Unlike the pumping lemma, the Myhill-Nerode theorem does give us a way to show that a language is regular: simply show that the Myhill-Nerode equivalence for the language has finite index. Just like the previous examples, the equivalence classes of the Myhill-Nerode relation essentially tell us what the states of our automaton should be. For instance, recall that transforming an NFA into a DFA can result in a DFA with as many as $2^n$ states. Do we need all of those states? The Myhill-Nerode theorem gives us a way to figure this out.

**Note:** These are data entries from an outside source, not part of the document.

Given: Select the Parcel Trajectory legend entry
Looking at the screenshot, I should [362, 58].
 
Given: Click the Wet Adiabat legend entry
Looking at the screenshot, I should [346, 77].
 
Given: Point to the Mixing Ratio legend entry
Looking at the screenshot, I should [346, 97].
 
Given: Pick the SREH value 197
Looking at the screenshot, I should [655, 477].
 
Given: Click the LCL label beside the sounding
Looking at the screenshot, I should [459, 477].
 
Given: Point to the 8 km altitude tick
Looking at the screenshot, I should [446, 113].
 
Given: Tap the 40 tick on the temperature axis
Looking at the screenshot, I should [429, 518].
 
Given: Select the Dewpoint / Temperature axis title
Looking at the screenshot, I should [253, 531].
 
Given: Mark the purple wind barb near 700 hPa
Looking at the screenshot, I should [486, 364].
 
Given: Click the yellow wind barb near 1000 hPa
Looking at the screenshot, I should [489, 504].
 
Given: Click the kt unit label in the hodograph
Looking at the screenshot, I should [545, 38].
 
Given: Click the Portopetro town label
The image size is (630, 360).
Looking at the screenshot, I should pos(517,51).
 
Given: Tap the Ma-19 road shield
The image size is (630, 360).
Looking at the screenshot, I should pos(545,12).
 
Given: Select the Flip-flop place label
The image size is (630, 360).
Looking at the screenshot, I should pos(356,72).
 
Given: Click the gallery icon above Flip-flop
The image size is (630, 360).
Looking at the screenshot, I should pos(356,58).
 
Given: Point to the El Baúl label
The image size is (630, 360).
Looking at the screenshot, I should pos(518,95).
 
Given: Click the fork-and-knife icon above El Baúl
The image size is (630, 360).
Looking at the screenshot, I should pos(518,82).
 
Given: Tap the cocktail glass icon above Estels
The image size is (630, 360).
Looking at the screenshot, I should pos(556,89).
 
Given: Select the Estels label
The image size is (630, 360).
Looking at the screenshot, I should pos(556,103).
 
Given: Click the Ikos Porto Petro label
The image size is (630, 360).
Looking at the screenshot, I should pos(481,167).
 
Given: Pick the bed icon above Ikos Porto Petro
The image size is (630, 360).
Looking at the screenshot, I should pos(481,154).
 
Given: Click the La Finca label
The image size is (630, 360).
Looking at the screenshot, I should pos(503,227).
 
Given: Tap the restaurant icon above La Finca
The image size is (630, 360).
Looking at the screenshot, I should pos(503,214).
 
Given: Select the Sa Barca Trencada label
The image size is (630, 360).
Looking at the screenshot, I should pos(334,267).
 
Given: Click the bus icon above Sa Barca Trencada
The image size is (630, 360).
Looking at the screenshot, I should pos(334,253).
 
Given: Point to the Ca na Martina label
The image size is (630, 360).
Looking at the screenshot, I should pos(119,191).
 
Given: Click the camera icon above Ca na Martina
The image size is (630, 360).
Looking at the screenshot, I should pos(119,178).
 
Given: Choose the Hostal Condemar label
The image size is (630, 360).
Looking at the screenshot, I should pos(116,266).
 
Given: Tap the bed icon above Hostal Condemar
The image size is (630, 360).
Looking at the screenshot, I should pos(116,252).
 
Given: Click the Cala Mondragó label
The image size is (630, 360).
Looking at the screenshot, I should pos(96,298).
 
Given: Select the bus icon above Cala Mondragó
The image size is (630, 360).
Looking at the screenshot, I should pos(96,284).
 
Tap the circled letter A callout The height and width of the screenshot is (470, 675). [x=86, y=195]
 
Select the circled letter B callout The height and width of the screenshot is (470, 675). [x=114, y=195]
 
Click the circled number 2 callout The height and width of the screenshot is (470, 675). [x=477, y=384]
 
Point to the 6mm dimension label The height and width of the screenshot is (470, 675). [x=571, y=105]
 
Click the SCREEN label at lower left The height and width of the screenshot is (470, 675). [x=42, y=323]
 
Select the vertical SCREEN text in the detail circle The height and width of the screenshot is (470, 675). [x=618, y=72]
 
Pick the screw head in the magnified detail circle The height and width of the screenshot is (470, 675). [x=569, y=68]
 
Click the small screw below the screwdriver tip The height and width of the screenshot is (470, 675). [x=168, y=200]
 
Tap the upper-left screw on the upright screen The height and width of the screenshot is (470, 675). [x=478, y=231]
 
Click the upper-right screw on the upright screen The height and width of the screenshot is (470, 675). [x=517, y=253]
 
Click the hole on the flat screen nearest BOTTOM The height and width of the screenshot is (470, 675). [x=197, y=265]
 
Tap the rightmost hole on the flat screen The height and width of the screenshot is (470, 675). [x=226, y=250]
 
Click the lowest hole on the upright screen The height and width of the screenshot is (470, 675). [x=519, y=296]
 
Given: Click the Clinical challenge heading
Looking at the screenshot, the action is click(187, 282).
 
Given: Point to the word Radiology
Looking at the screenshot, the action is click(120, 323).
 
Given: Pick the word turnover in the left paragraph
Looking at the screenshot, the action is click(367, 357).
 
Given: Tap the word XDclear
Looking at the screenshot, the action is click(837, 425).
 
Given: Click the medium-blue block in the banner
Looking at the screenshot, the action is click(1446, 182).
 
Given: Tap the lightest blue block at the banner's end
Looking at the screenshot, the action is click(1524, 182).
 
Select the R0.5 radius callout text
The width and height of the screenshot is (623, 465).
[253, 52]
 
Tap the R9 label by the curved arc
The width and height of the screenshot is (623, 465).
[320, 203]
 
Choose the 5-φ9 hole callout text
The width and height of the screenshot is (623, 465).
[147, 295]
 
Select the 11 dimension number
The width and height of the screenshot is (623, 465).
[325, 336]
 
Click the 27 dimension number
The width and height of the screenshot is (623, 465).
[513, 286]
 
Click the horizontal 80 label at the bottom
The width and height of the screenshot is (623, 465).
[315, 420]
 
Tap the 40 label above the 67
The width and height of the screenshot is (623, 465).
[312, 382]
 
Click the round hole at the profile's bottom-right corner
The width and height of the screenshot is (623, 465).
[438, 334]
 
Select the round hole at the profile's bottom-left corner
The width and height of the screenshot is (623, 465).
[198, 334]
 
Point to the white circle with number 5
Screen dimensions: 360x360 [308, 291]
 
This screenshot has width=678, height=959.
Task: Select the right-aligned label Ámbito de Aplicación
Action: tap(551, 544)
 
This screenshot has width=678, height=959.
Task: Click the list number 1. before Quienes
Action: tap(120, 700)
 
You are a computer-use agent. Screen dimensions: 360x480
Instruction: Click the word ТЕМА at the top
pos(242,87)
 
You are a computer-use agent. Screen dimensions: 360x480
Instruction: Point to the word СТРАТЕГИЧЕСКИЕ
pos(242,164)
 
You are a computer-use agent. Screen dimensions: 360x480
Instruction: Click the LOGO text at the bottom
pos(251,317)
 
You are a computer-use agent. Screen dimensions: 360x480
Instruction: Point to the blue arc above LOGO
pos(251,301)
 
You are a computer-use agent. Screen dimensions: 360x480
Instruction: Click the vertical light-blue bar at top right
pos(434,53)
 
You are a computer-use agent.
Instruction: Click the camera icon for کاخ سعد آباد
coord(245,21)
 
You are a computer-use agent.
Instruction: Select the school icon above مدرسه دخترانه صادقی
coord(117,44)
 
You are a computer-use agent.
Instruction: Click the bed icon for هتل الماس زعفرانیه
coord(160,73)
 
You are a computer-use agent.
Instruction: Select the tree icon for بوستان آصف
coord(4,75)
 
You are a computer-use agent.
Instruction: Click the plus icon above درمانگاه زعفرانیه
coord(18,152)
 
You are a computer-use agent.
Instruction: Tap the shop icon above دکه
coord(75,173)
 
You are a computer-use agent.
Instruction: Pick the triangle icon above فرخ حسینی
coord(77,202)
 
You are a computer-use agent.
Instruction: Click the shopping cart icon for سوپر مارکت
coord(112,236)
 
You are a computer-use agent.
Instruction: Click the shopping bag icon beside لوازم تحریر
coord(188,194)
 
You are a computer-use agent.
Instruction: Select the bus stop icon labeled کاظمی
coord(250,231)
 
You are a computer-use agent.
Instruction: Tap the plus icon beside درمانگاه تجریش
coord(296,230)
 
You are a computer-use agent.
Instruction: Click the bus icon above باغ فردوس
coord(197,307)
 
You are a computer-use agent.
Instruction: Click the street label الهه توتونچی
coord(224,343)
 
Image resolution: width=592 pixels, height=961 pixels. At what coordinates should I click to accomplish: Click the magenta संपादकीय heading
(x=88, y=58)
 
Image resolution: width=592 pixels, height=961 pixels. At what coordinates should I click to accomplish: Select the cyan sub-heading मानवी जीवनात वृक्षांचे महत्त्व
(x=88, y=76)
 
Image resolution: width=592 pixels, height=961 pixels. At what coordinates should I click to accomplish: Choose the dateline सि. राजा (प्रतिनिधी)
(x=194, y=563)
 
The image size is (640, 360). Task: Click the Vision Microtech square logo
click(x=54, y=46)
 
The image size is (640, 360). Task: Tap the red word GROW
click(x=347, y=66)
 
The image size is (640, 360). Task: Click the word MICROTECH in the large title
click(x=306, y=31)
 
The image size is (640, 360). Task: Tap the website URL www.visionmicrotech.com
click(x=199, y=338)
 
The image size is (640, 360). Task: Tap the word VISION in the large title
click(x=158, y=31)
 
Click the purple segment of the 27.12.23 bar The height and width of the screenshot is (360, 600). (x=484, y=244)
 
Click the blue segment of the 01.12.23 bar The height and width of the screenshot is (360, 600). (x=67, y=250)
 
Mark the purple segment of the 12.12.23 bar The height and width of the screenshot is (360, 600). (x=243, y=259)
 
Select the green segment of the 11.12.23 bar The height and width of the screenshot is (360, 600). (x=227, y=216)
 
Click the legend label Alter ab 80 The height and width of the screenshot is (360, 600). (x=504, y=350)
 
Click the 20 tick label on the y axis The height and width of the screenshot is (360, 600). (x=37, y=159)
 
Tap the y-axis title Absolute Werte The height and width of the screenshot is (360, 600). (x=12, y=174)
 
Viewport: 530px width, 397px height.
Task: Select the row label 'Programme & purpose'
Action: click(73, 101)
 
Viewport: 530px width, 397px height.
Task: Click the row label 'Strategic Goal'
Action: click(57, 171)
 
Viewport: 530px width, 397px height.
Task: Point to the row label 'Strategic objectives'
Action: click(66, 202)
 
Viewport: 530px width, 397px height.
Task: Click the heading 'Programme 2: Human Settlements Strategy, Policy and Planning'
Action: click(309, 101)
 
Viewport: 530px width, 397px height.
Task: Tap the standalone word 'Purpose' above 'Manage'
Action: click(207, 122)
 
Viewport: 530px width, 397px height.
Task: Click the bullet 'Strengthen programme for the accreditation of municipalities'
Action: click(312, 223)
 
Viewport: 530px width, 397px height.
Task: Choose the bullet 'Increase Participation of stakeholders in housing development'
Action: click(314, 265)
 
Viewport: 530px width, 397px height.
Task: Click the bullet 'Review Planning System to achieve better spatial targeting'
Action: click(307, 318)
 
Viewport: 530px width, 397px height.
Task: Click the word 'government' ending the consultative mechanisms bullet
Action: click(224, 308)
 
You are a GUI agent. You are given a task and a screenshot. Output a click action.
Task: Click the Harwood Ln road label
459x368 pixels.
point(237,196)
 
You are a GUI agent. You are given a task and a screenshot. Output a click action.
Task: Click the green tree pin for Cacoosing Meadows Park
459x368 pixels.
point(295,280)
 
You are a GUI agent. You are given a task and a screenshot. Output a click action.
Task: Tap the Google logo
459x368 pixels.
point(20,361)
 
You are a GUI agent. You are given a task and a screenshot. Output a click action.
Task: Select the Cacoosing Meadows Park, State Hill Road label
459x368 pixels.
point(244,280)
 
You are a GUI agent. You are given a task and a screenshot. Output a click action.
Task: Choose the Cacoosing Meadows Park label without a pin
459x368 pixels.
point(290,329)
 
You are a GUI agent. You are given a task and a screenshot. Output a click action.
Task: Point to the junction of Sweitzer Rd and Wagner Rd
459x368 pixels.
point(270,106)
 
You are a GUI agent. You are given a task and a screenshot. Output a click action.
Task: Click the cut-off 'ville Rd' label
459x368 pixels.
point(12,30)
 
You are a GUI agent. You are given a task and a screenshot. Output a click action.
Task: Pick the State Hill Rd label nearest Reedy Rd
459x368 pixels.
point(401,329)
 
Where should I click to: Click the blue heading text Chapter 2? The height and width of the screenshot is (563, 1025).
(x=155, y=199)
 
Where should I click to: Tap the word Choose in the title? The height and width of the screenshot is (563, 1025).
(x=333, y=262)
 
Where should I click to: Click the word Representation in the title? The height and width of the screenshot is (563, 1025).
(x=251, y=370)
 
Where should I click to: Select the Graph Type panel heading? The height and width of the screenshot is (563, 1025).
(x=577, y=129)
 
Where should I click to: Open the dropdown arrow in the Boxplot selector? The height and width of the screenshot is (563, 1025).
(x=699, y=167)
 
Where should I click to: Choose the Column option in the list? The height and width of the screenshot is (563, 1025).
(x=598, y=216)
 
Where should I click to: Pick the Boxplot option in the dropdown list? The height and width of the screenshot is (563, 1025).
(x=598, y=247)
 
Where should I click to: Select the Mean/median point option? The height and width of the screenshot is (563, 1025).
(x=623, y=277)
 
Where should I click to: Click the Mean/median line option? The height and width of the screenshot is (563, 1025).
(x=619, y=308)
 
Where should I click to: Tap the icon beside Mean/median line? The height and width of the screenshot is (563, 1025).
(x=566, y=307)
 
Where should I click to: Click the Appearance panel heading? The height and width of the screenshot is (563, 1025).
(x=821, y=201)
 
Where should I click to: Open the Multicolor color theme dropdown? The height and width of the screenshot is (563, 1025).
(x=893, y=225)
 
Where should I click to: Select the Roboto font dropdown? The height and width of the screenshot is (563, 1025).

Example 11.1. Let $L_n = \{a,b\}^* b \{a,b\}^{n-1}$. We claim that the equivalence classes of $\equiv_{L_n}$ are $$\{w \in \{a,b\}^* \mid |w| = n\}.$$ That is, each string of length exactly $n$ is in its own equivalence class. To see this, choose any two strings of length $n$, say $u = c_1 c_2 \dots c_n$ and $v = d_1 d_2 \cdots d_n$. Since $u \neq v$, there exists $i$, $1 \leq i \leq n$ such that $c_i \neq d_i$. Without loss of generality, say $c_i = b$ and $d_i = a$. Let $w = a^i$. Then $uw \in L$ and $vw \not \in L$.

So we've shown that each string of length $n$ defines its own equivalence class, so we need at least $2^n$ equivalence classes for $\equiv_{L_n}$. Could there be more? Suppose there is and let $x$ be a string from that equivalence class. If $|x| \gt n$, we can write $x = yz$ where $z$ is some suffix of length $n$. But then $xu \in L_n \iff zu \in L_n$ for every $u \in \Sigma^*$ and therefore, $x \equiv_{L_n} z$. If $|x| \lt n$, it's easy to see that $x \in [a^{n-|x|}x]$. Thus, we've shown that there are exactly $2^n$ Myhill-Nerode equivalence classes for $L_n$.

This tells us that any DFA that accepts $L_n$ will need to be able to distinguish all prefixes of length $n$ for any input string, and so it must contain at least $2^n$ states.

We can also use this idea to find lower bounds on the number of states required for the DFA recognizing the result of language operations. For example, recall that we showed that we can use the product construction to obtain a DFA that recognizes the intersection of two regular languages. If the two languages have DFAs of size $m$ and $n$, then the product construction gives a DFA with up to $mn$ states. But do we really need that many? We can show that there exist languages for which we do need all of those states.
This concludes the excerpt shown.